We want to determine whether x^4 + y^4 > z^4.

Statement One Alone:

x^2 + y^2 > z^2

If we square both sides of the inequality, we will have:

x^4 + 2(x^2)(y^2) + y^4 > z^4

x^4 + y^4 > z^4 – 2(x^2)(y^2)

We still cannot determine whether x^4 + y^4 > z^4, since 2(x^2)(y^2) is a nonnegative quantity.

For example, if x = 0, y = 2, and z = 1, then x^4 + y^4 > z^4, since 0^4 + 2^4 > 1^4.

However, if x = 3, y = 3, and z = 4, then x^4 + y^4 is not greater than z^4, since 3^4 + 3^4 is not greater than 4^4.

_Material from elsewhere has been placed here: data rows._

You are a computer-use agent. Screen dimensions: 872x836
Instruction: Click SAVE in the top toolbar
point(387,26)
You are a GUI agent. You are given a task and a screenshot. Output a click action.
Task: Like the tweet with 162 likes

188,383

Statement one is not sufficient to answer the question.

Statement Two Alone:

x + y > z

We cannot determine whether x^4 + y^4 is greater than z^4.

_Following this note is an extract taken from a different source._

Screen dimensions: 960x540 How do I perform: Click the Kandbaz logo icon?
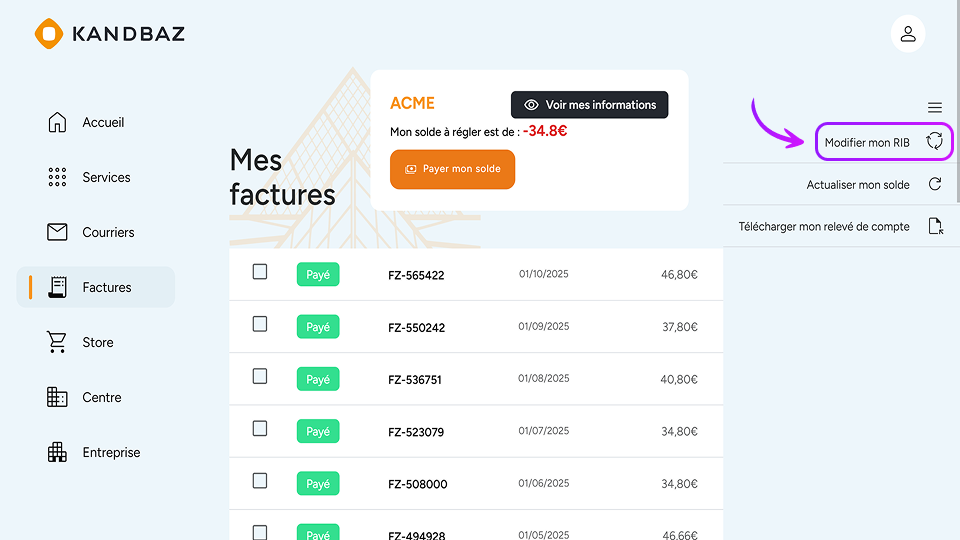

For example, if x = 0, y = 2, and z = 1, then x^4 + y^4 > z^4, since 0^4 + 2^4 > 1^4.

However, if x = 3, y = 3, and z = 4, then x^4 + y^4 is not greater than z^4, since 3^4 + 3^4 is not greater than 4^4.

Statement two is not sufficient to answer the question.

Statements One and Two Together:

Using our two statements, we still cannot determine whether x^4 + y^4 is greater than z^4. Using the same numerical examples used earlier, we have:

If x = 0, y = 2, and z = 1, then x^4 + y^4 > z^4.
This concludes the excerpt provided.